Выбрать главу

Она не сомневается, что это маленькие хитрости, которым я научился в детстве, чтобы обмануть судьбу. Она видит мое большое мягкое тело, мою большую голову и, думая, что мысли в ней немного неясные, ошибается так же, как моя мать, до сих пор считающая, что самый умный человек в нашей семье – это Гильом.

V

Не знаю, что я ожидал увидеть, но я был удивлен покоем, царившим в кухне, где напевал кипятильник. Давно уже я не наслаждался мирным теплом кухни, с ее тщательно начищенной плитой и другой печью, поленьями и их запахом, буфетом с расписной фаянсовой посудой, наконец, стульями, мельчайшие соломинки которых я знал лучше, чем кто-либо, потому что, опираясь на эти стулья, я научился ходить.

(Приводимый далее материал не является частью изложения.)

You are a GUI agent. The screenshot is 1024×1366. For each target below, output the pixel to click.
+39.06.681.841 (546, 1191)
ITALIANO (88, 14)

Взрослые, должно быть, с удивлением смотрели на медленно открывавшуюся дверь; им пришлось опустить глаза, чтобы обнаружить человечка с большой головой, который стоял, не смея ни войти, ни отступить обратно в комнату. Мать взяла меня за руку, не глядя, не говоря ни слова, с тем непререкаемым авторитетом, который мы наблюдаем у матери, когда она, например, ведет за руку, не оборачиваясь, ребенка, а он упирается, но все-таки тащится за ней. Дверь была затворена. Тепло восстановилось. Дыры закрылись.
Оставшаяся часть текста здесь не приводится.